▸ **EXTRACTED INFORMATION**
== == ==
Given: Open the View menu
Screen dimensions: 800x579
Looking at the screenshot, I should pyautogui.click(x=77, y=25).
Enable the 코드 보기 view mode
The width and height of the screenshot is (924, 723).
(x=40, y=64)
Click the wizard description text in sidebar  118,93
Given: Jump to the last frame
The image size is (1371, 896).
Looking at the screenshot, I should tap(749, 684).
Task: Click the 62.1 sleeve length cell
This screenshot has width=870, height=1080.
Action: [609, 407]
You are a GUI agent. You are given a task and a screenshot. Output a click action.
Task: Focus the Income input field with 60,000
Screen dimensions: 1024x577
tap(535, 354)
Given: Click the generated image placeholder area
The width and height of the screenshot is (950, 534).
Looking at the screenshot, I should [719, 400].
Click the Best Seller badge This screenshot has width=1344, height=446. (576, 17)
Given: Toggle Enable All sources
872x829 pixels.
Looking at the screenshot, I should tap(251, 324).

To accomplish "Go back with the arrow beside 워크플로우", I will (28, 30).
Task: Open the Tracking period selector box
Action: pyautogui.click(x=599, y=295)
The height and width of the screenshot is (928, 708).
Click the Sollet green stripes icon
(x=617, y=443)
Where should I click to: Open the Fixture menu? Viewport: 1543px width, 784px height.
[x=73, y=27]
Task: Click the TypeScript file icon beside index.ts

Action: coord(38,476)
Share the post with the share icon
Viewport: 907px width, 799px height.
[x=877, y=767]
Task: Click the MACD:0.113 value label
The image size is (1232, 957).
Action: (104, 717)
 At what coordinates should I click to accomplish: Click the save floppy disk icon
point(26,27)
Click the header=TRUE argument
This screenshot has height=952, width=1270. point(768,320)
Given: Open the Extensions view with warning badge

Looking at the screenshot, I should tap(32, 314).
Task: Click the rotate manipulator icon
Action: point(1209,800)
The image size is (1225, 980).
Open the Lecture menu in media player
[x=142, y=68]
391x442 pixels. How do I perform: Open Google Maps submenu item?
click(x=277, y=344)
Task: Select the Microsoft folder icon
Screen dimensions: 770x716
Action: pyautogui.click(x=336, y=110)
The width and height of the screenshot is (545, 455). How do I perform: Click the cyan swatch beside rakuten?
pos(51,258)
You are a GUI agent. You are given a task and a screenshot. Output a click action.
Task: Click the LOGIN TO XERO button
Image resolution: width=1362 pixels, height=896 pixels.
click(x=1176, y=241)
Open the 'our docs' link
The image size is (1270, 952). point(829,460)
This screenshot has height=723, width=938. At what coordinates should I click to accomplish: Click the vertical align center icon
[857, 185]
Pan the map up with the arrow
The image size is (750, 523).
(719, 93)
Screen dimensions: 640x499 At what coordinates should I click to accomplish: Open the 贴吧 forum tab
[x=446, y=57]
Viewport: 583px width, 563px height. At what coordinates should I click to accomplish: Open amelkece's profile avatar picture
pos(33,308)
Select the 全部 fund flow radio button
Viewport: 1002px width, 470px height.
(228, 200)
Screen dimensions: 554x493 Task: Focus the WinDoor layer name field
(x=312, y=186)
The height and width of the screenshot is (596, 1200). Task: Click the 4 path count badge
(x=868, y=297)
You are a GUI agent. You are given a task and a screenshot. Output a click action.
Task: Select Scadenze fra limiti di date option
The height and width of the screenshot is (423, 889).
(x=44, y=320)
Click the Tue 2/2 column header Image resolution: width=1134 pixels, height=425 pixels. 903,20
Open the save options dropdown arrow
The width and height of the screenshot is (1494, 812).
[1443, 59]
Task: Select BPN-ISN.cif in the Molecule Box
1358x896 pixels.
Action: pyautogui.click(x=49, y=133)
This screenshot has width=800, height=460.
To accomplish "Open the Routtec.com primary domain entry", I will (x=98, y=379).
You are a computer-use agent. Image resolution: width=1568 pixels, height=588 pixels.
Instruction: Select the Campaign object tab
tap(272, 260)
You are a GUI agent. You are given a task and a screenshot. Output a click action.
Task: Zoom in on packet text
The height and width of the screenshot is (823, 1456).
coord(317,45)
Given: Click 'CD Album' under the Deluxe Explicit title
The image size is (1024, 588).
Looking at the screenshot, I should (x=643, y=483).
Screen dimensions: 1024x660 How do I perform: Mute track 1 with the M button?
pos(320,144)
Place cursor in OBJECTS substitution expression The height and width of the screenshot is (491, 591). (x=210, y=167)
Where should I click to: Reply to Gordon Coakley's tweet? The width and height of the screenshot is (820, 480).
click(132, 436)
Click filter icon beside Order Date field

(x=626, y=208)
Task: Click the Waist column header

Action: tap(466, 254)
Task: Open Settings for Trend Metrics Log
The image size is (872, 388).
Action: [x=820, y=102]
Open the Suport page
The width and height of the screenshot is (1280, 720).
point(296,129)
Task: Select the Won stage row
== == ==
▸ **YOUR GOAL**
Write out every line from the data above that includes "Enable".

▸ **COMPLETED EXERCISE**
Enable the 코드 보기 view mode
Given: Toggle Enable All sources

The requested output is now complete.